Written instruction —
Count the lines in the records below that contain the string "what", with uppercase and lowercase treated as distinct, and give only the number.

────────

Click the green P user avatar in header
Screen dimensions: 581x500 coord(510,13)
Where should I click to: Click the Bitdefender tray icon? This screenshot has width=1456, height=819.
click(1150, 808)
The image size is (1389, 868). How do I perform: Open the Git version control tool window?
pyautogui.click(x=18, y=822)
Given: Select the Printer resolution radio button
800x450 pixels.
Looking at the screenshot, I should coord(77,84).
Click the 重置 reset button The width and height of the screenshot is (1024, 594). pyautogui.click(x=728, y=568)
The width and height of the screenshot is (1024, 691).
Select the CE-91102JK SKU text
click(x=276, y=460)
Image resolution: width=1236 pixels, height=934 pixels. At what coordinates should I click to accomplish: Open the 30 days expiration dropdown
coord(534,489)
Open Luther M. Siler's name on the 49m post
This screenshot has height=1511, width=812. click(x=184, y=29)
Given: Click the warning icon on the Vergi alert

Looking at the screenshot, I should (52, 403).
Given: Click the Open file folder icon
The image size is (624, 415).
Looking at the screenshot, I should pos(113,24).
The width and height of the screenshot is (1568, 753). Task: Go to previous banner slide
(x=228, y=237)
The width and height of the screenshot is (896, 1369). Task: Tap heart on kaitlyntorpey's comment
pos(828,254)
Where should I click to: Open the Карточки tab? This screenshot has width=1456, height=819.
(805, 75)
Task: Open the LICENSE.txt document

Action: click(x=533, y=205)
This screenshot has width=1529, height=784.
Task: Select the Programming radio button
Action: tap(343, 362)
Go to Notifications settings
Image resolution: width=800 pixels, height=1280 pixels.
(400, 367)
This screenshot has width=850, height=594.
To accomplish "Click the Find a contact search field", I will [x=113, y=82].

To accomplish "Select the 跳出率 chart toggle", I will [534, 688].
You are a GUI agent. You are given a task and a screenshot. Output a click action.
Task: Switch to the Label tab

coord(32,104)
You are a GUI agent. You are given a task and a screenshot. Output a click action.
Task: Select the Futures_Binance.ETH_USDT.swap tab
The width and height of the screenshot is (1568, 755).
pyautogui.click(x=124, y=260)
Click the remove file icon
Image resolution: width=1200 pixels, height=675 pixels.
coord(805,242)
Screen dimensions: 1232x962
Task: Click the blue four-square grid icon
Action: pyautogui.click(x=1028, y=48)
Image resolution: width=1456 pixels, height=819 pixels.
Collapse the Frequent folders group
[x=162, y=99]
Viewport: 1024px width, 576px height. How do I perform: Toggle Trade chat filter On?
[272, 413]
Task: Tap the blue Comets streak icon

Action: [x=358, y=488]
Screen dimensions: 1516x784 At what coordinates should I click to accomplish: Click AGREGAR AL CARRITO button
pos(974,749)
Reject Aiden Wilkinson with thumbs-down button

────────

Complete output —
2